Session 03 – Mourn

Matthew 5 4Mourning is generally associated with death, but there is another biblical usage. Mourning is the correct attitude regarding the broken fellowship with God that sin causes. When someone dies, the surviving loved ones experience an almost overwhelming sense of loss. This intense emotion, called mourning, is due to the realization of the loss of fellowship or company with the deceased.

Sin causes separation from God and breaks our fellowship or companionship with Him. Sin causes us to move away from God. Our right response to this realization should be to mourn the loss of fellowship with our Heavenly Father.

For thus says the high and exalted One Who lives forever, whose name is Holy, “I dwell on a high and holy place, And also with the contrite and lowly of spirit In order to revive the spirit of the lowly and to revive the heart of the contrite (Isaiah 57:15)
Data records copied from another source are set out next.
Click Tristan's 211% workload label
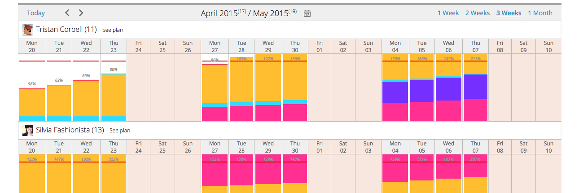The height and width of the screenshot is (193, 579). pos(475,59)
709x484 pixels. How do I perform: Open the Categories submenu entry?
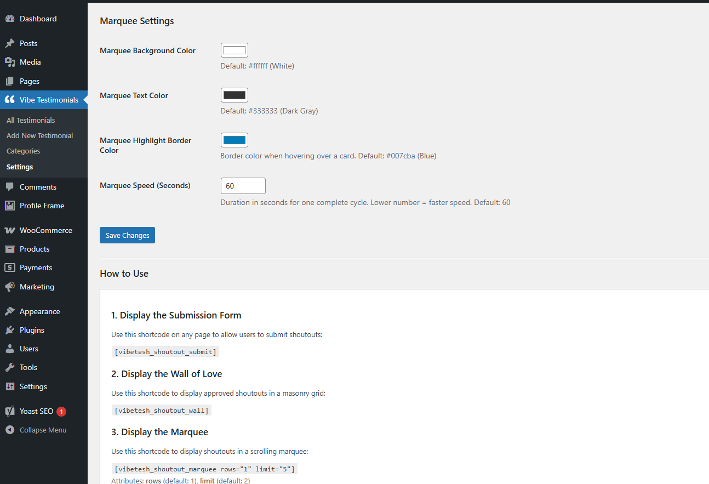pyautogui.click(x=23, y=151)
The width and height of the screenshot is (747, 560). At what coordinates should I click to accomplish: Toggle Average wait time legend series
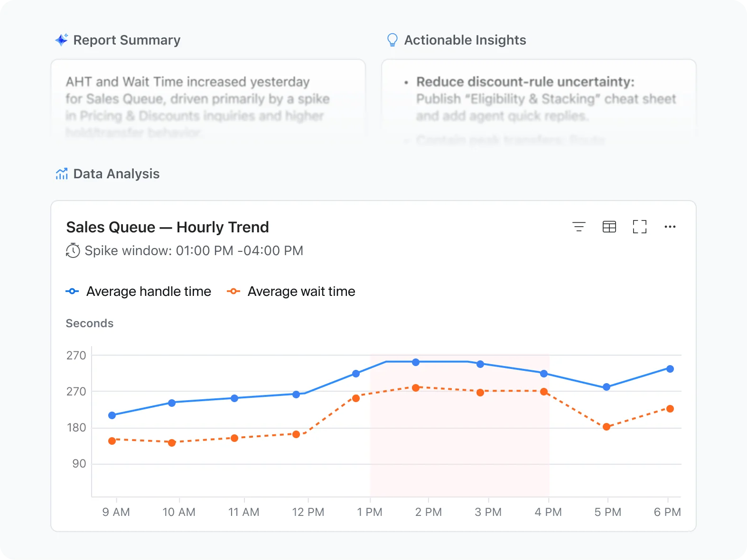(x=301, y=291)
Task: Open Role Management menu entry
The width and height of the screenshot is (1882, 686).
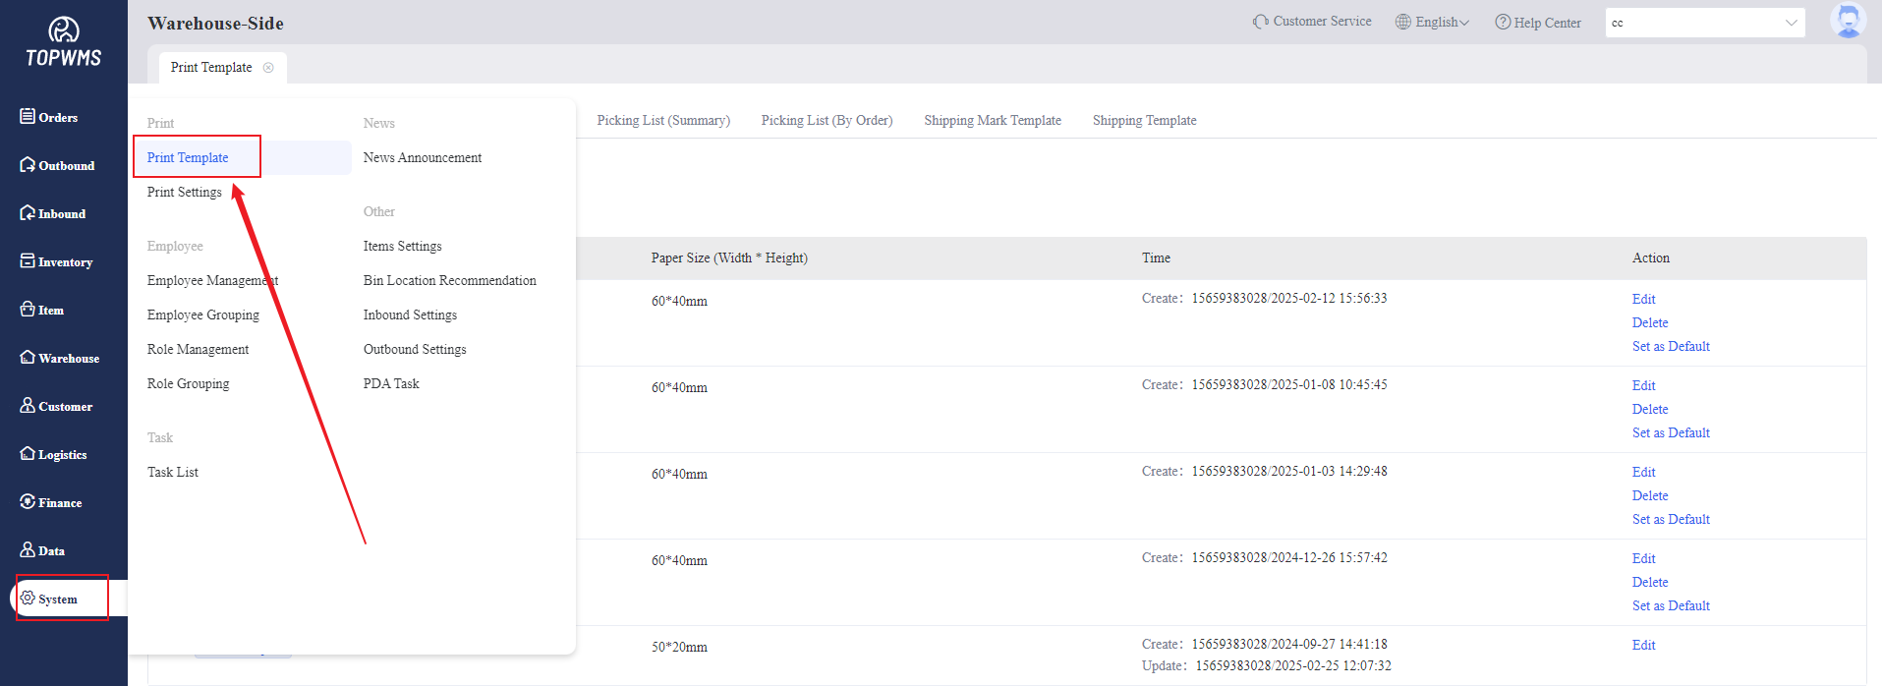Action: [198, 350]

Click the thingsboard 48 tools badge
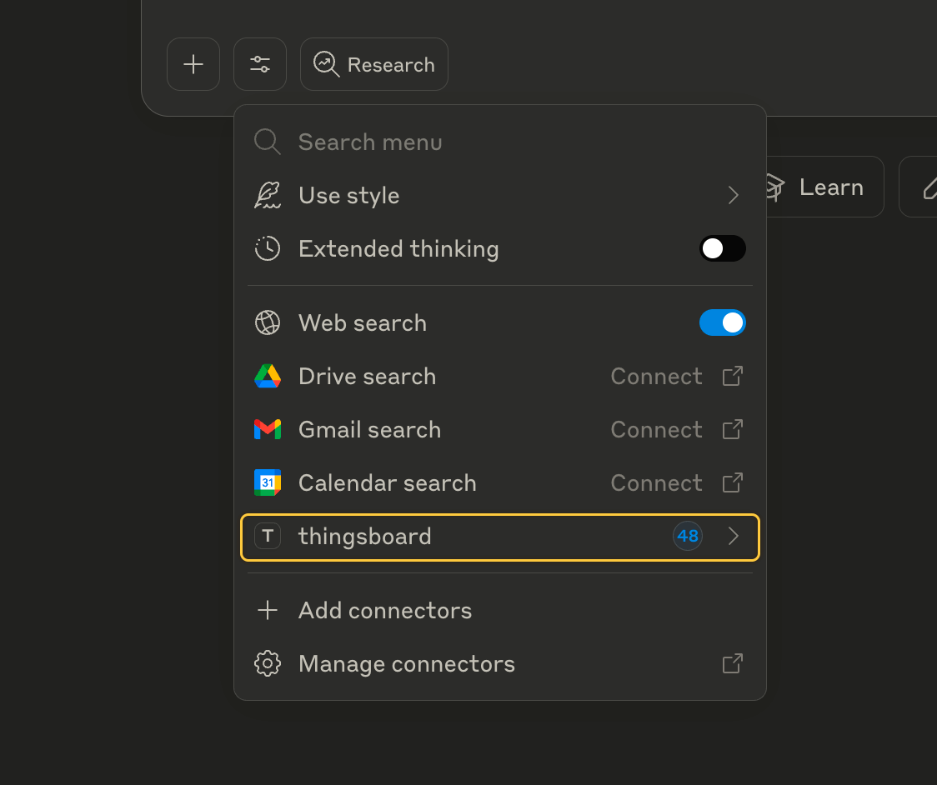[688, 537]
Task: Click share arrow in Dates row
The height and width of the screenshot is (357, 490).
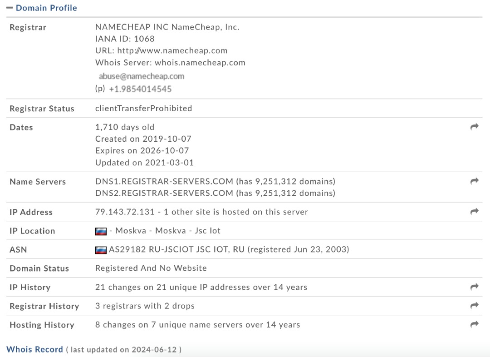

James 4:6-11 – While we are caught up in habitual selfish behavior like drug addiction, alcoholism or sex addiction, our wrong behavior does not bother us because our hearts are hard or seared.

When we sober up, we start to be aware of wrong behavior, and our conscience tells us it is wrong. These feelings are connected to the understanding of mourning.


In the least common denominator, sin is missing the mark or disobedience to God (acts of omission or commission). The children of God are called children of obedience and those who live by their own thoughts and will are called the children of disobedience. Ignorance of the right way does not exempt us of sin or the consequences.

The root of all sin is self. Eve had it all, but the devil deceived her to want more – “she could be like God.” She wanted more; hence, self-interest over obedience was the origin of the first sin and all since.

Romans 6:23 – Strikingly communicated throughout the Bible are the harsh and devastating consequences of sin. People are bewildered with problems today yet are clueless as why all the bad things happen to them. No recognition of sin as the cause prohibits any resolution. Our society thinks that good is evil and evil is good.

Mourning begins with recognition of sin, and, for most people, that comes with the consequences sin brings, when people hit their bottom. The understanding of the Scriptures or the confrontation of someone else can also bring the recognition. In 2 Samuel 11, we see one of the great men of all time, David, follow after lust, commit adultery, lie, and murder. God had Nathan the prophet confront David after which he accepted his sinful behavior, mourned, repented, asked for forgiveness, and received it.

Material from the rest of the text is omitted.